EXERCISE
Set down, character for character, everything in the records below from the line holding "Given: Tap the reply speech bubble icon" down to the line holding "You are a GUI", and no other line.

INPUT MATERIAL
====

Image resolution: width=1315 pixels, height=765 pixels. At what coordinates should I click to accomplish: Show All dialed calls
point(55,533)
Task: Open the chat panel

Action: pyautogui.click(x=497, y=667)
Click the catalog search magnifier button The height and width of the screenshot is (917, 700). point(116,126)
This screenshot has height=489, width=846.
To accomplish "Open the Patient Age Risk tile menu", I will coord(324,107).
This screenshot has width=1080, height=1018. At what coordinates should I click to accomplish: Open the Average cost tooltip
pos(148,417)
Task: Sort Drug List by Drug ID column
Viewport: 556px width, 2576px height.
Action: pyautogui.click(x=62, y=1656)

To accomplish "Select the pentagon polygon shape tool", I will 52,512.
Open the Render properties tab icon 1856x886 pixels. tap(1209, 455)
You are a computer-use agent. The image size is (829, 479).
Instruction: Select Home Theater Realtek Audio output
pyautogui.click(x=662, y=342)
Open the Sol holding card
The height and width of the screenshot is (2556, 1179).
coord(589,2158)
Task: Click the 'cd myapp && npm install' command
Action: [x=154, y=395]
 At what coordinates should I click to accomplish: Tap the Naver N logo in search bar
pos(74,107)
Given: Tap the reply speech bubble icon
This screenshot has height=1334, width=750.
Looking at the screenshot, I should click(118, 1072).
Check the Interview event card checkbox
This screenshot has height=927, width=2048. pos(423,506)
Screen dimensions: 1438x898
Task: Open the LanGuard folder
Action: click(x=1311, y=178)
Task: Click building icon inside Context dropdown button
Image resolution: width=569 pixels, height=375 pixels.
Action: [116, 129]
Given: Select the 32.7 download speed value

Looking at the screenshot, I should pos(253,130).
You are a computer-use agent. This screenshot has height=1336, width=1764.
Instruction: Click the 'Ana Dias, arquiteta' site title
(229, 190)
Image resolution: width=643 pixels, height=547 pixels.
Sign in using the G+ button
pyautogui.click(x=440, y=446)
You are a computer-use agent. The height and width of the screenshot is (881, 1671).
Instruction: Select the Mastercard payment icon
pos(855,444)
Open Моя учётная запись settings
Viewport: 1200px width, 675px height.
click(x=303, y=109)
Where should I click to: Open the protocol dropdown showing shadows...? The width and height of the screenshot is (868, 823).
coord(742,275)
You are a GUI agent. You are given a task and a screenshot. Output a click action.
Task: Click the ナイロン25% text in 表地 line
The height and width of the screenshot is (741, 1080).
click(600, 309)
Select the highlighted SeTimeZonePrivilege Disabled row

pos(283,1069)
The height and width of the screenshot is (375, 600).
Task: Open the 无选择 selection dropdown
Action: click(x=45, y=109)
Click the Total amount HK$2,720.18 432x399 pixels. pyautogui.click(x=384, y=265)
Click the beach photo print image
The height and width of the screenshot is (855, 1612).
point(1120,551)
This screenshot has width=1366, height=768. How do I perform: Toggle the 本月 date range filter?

====

RESPONSE AREA
Given: Tap the reply speech bubble icon
This screenshot has height=1334, width=750.
Looking at the screenshot, I should click(118, 1072).
Check the Interview event card checkbox
This screenshot has height=927, width=2048. pos(423,506)
Screen dimensions: 1438x898
Task: Open the LanGuard folder
Action: click(x=1311, y=178)
Task: Click building icon inside Context dropdown button
Image resolution: width=569 pixels, height=375 pixels.
Action: [116, 129]
Given: Select the 32.7 download speed value

Looking at the screenshot, I should pos(253,130).
You are a computer-use agent. This screenshot has height=1336, width=1764.
Instruction: Click the 'Ana Dias, arquiteta' site title
(229, 190)
Image resolution: width=643 pixels, height=547 pixels.
Sign in using the G+ button
pyautogui.click(x=440, y=446)
You are a computer-use agent. The height and width of the screenshot is (881, 1671).
Instruction: Select the Mastercard payment icon
pos(855,444)
Open Моя учётная запись settings
Viewport: 1200px width, 675px height.
click(x=303, y=109)
Where should I click to: Open the protocol dropdown showing shadows...? The width and height of the screenshot is (868, 823).
coord(742,275)
You are a GUI agent. You are given a task and a screenshot. Output a click action.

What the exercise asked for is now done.